Évidemment, la folle imagination du Professeur, excitée par un spectacle aussi inusité, courait la prétentaine… Cependant nous devons à la vérité de dire que le point de départ de ses raisonnements n’était point aussi insensé qu’on eût été tenté de le croire. Des quartiers entiers des catacombes de Paris ont été autrefois habités, du côté de la place d’Enfer, par exemple par la puissante organisation des Talpa, et aux environs du Panthéon, là même où nous avons aujourd’hui conduit le lecteur, par des bandes politiques qui tinrent, après la chute du premier Empire, toute l’Europe monarchique sous la terreur, associations libertaires et bonapartistes très connues sous le nom de « carbonari ».

C’est dans l’ancienne demeure souterraine de ces conspirateurs que R. C. avait élu domicile avec sa bande. Mais bientôt l’extension de ses affaires le força à agrandir ses magasins, si j’ose m’exprimer ainsi, et si quelque carbonaro était revenu en ce monde et redescendu chez lui par le puits de la rue Mouffetard, il eût été bien étonné, d’abord d’y trouver un ascenseur ensuite de voir en quel palais immense, et sans limite appréciable, s’étaient transformées ses primitives salles de conseils secrets que l’Histoire elle-même, du reste, nous présente agréablement aménagées et ne manquant nullement de confortable.
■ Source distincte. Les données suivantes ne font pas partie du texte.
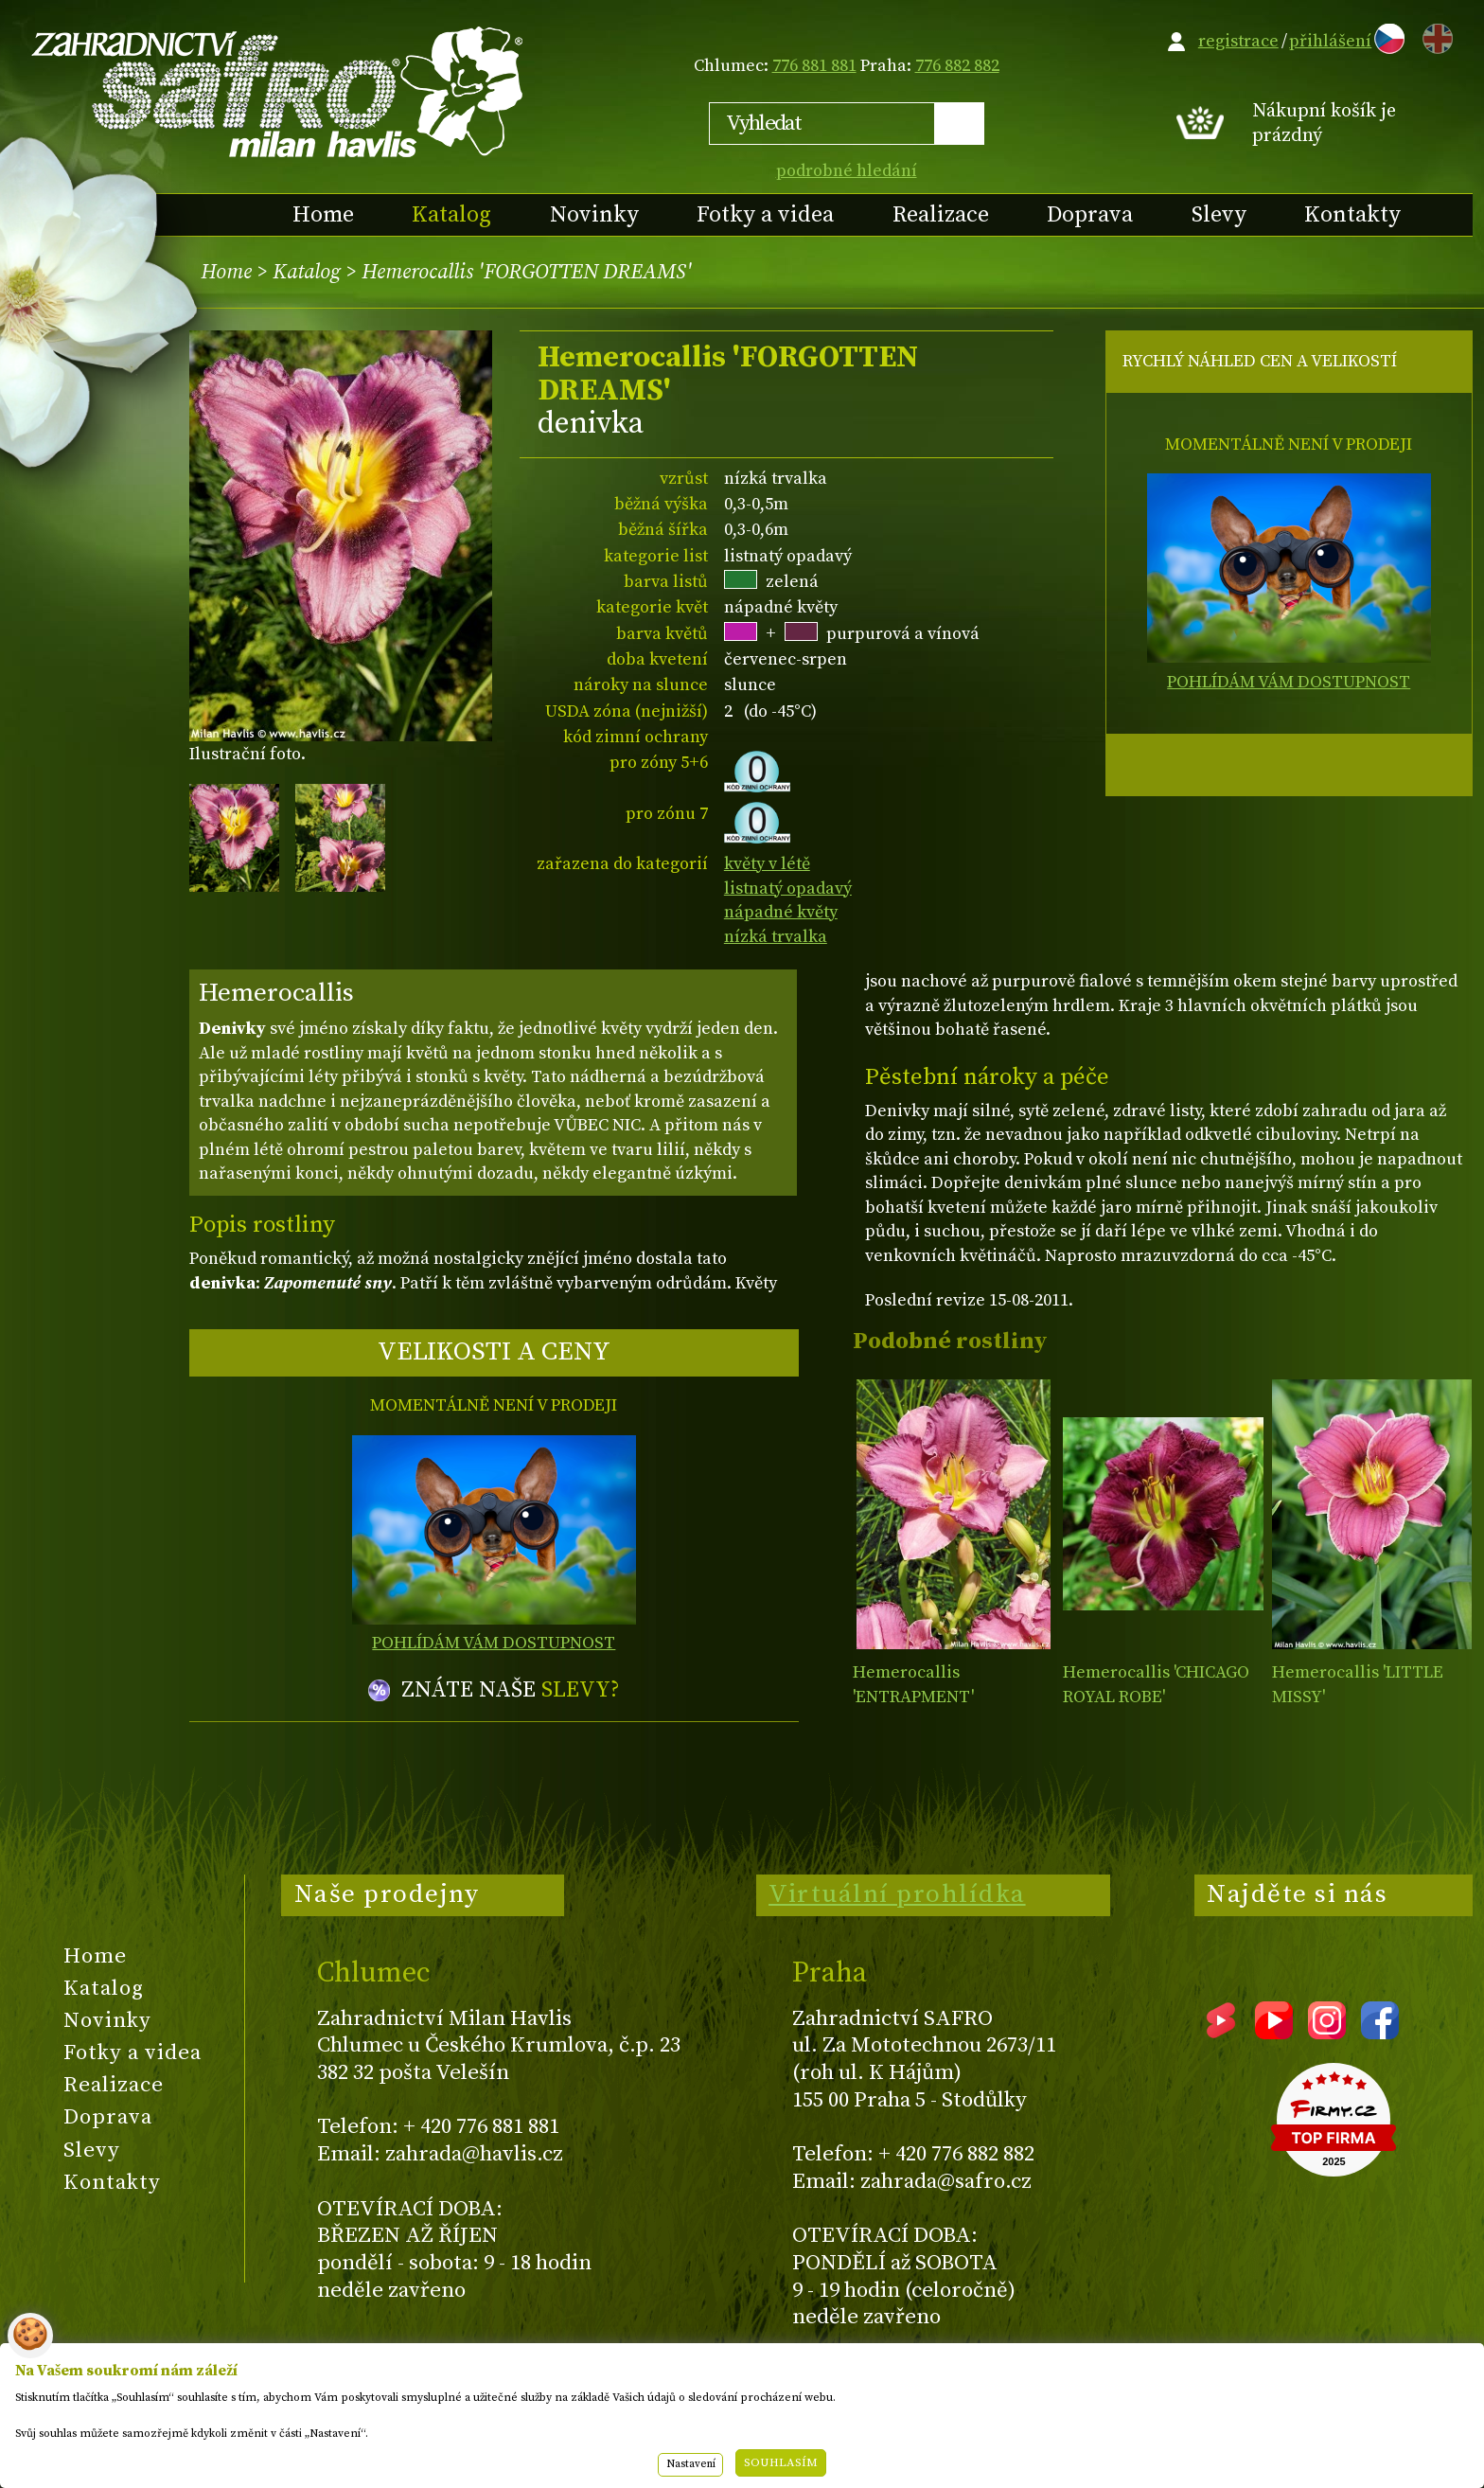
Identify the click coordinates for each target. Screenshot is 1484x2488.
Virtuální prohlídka (897, 1894)
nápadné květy (781, 912)
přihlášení (1330, 41)
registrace (1238, 41)
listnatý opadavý (788, 888)
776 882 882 (957, 66)
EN (1433, 35)
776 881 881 (814, 66)
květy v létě (767, 864)
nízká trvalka (775, 937)
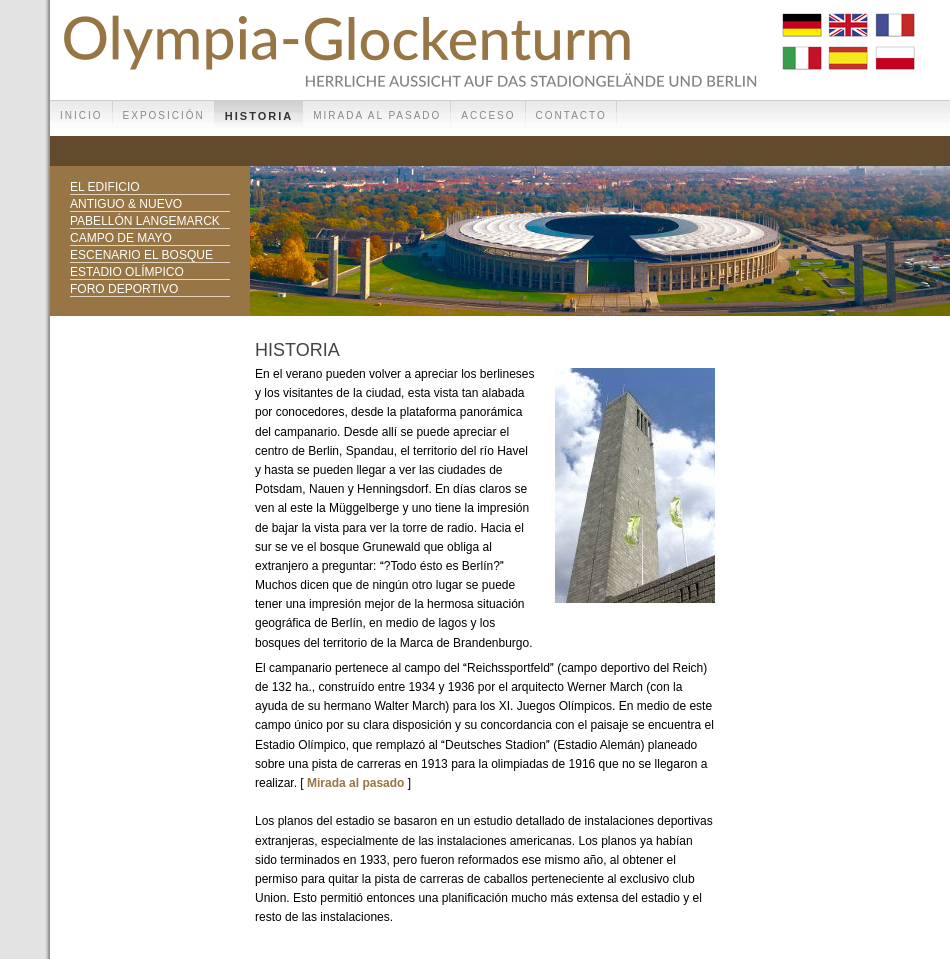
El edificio (105, 187)
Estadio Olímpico (127, 272)
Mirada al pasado (377, 115)
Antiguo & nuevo (126, 204)
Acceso (488, 115)
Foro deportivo (124, 289)
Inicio (81, 115)
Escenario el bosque (141, 255)
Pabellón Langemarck (145, 221)
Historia (259, 116)
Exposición (164, 115)
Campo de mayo (121, 238)
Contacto (571, 115)
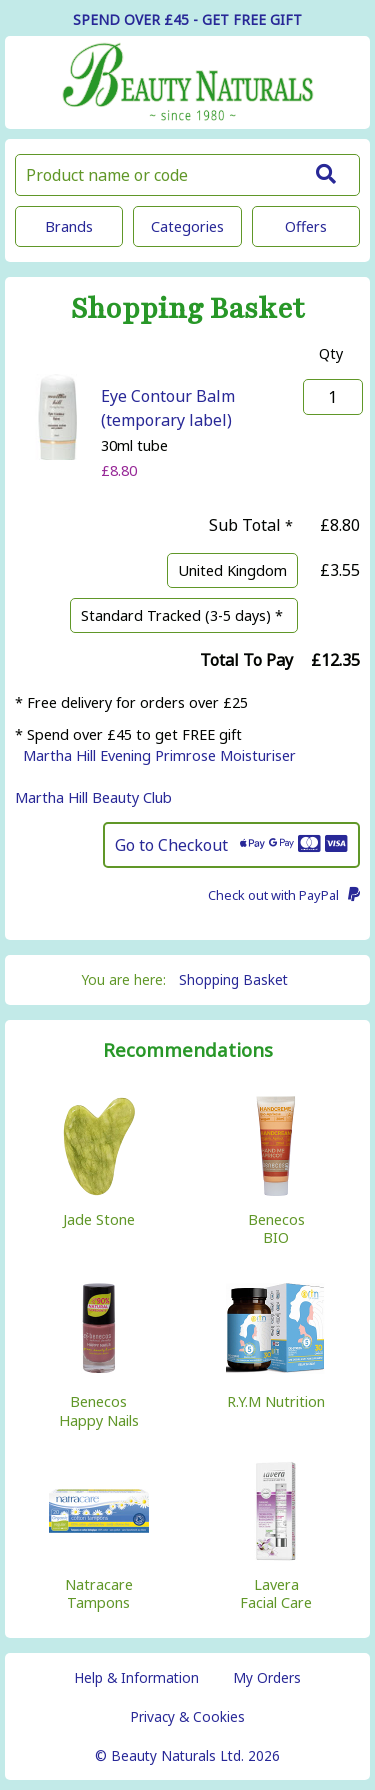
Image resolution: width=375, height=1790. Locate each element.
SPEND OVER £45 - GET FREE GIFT (187, 19)
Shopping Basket (233, 979)
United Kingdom (232, 570)
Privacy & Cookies (187, 1716)
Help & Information (136, 1677)
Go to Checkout (231, 845)
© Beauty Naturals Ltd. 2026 (187, 1755)
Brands (69, 226)
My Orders (267, 1677)
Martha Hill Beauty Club (93, 797)
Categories (187, 226)
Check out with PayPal (284, 895)
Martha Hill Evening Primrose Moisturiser (159, 755)
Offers (306, 226)
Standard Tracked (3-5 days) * (184, 615)
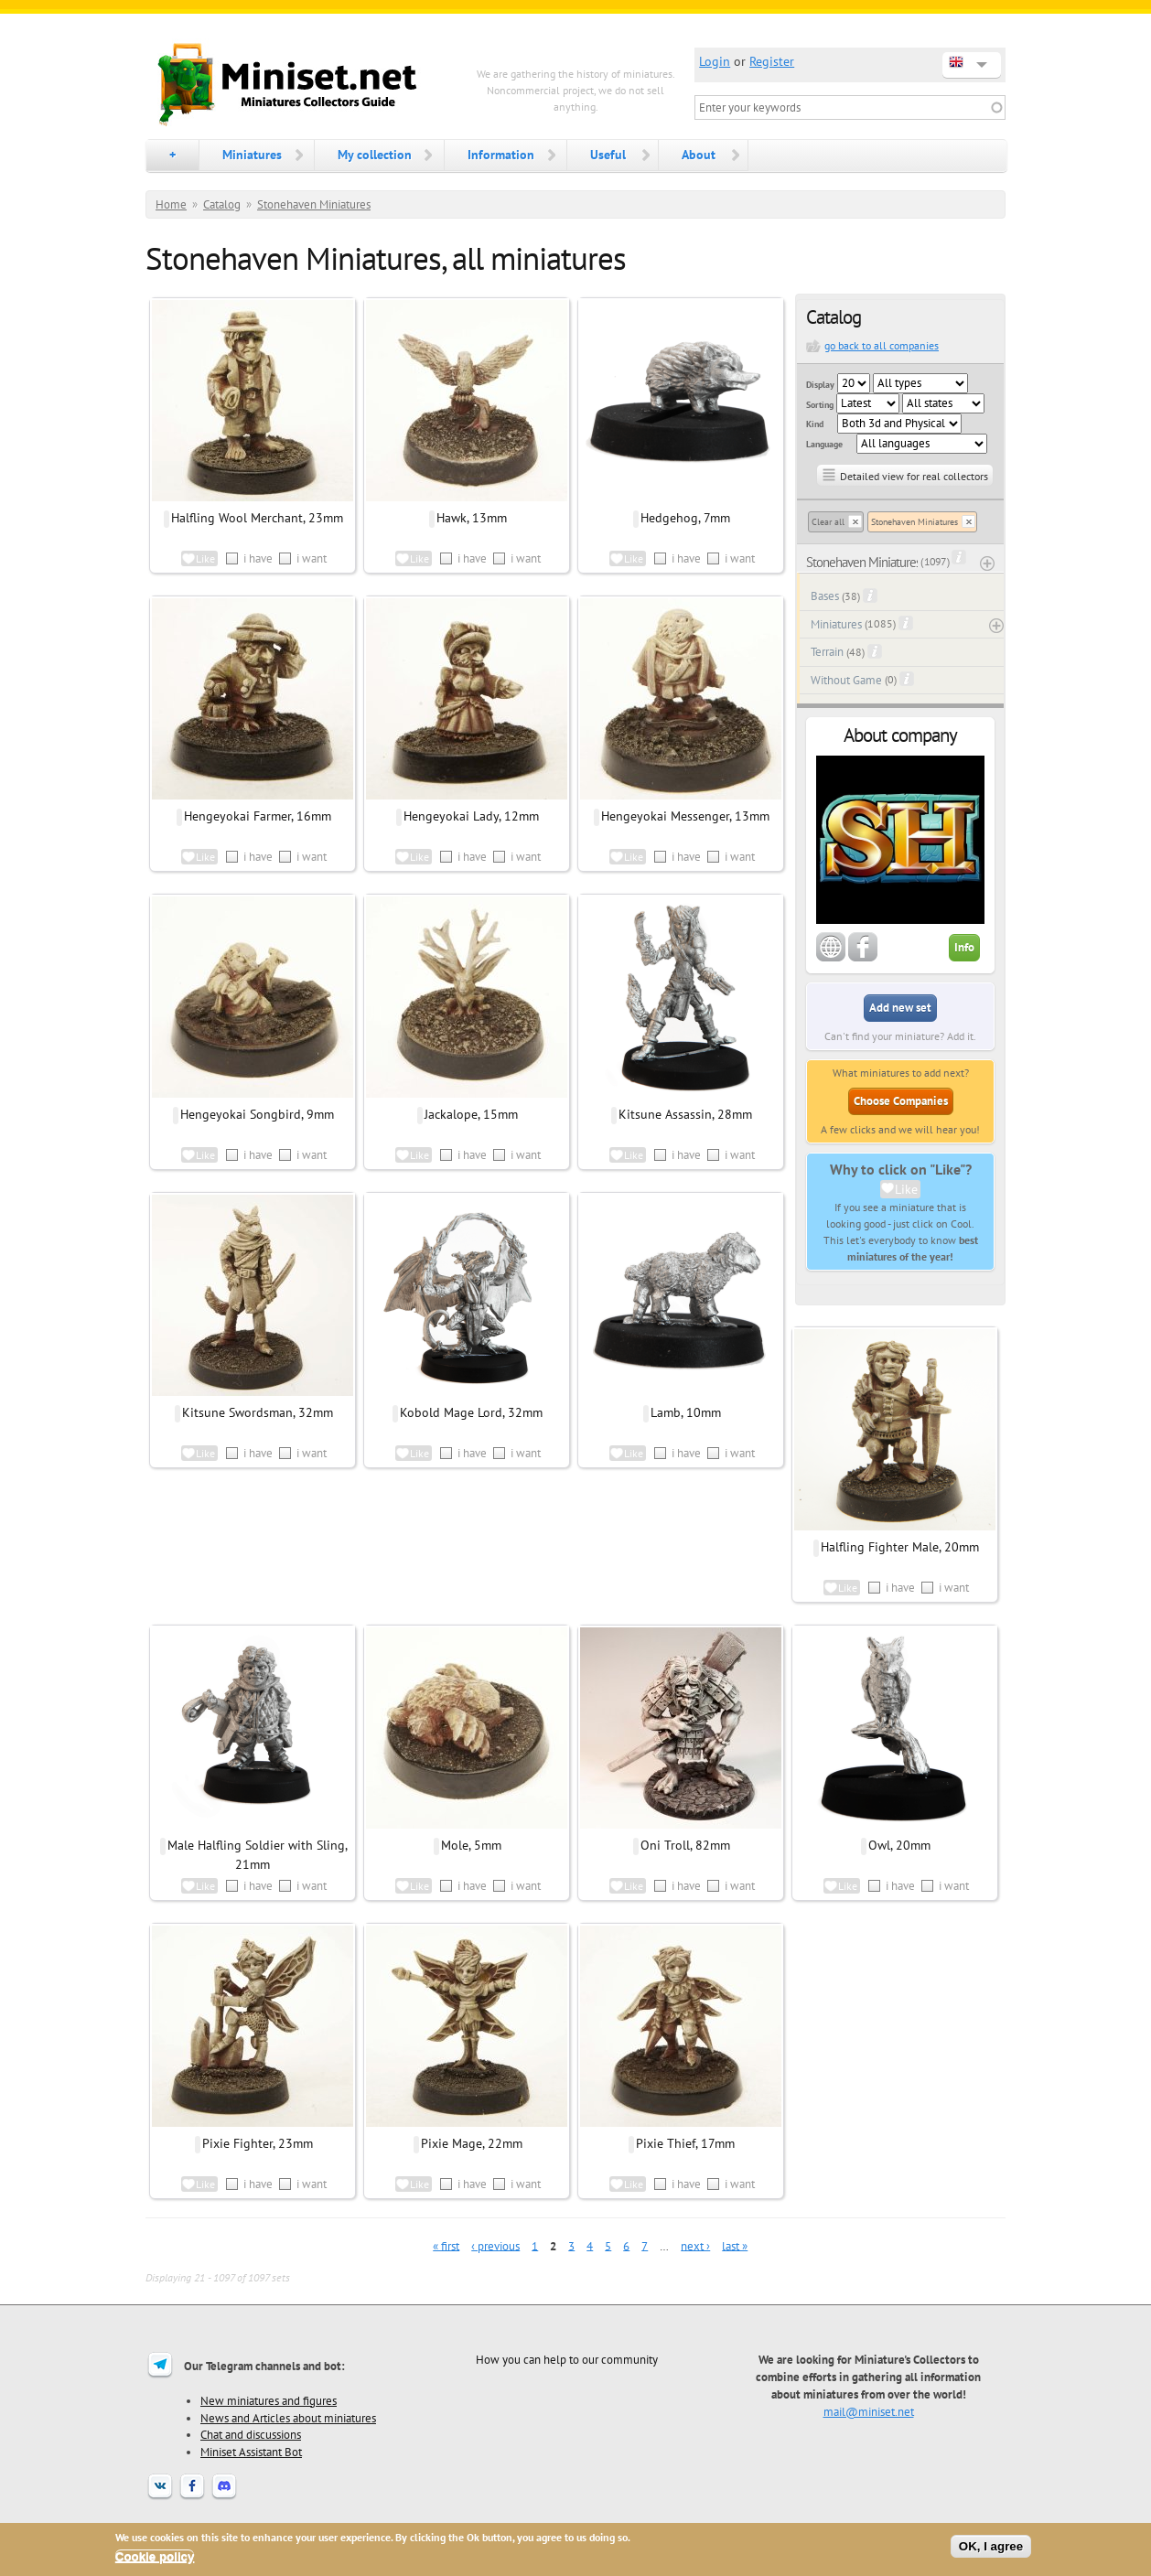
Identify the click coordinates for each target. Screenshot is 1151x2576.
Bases (825, 596)
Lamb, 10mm (686, 1412)
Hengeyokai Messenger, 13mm (685, 816)
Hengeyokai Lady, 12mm (471, 816)
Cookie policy (155, 2556)
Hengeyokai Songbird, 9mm (257, 1114)
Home (171, 204)
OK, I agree (991, 2546)
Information (501, 154)
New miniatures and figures (268, 2400)
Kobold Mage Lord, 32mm (471, 1412)
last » (735, 2245)
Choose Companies (901, 1101)
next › (695, 2245)
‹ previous (495, 2245)
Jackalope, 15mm (471, 1114)
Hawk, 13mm (471, 518)
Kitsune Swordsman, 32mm (257, 1412)
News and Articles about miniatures (288, 2417)
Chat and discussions (250, 2434)
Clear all (828, 522)
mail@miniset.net (868, 2411)
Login (714, 61)
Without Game (846, 680)
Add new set (900, 1007)
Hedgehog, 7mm (685, 518)
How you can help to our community (567, 2359)
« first (446, 2245)
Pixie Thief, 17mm (685, 2143)
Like (906, 1189)
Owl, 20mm (899, 1845)
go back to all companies (881, 345)
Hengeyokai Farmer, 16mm (257, 816)
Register (771, 61)
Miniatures (252, 154)
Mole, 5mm (471, 1845)
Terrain (827, 652)
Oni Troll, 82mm (685, 1845)
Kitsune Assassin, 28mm (685, 1114)
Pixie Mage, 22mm (471, 2143)
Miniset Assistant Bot (251, 2451)
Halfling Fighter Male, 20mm (900, 1547)
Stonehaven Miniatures (314, 204)
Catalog (222, 204)
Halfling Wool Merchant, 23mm (257, 518)
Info (964, 947)
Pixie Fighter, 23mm (257, 2143)
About (698, 154)
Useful (608, 154)
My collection (375, 154)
Le Professeur, légèrement abasourdi, en était là de ses réflexions, tandis que R. C. et Cassecou échangeaient soudain quelques propos en une langue complètement inconnue, quand la pierre se referma sur les bureaux du roi des Catacombes. Mais, non loin de là, toujours à la même hauteur, une autre pierre bascula ; un autre carré de lumière apparut et un autre bruit bien connu se fit entendre, plus connu aux oreilles du Professeur, grand amateur de duels, que le bruit de l’or, le bruit des épées qui se froissent.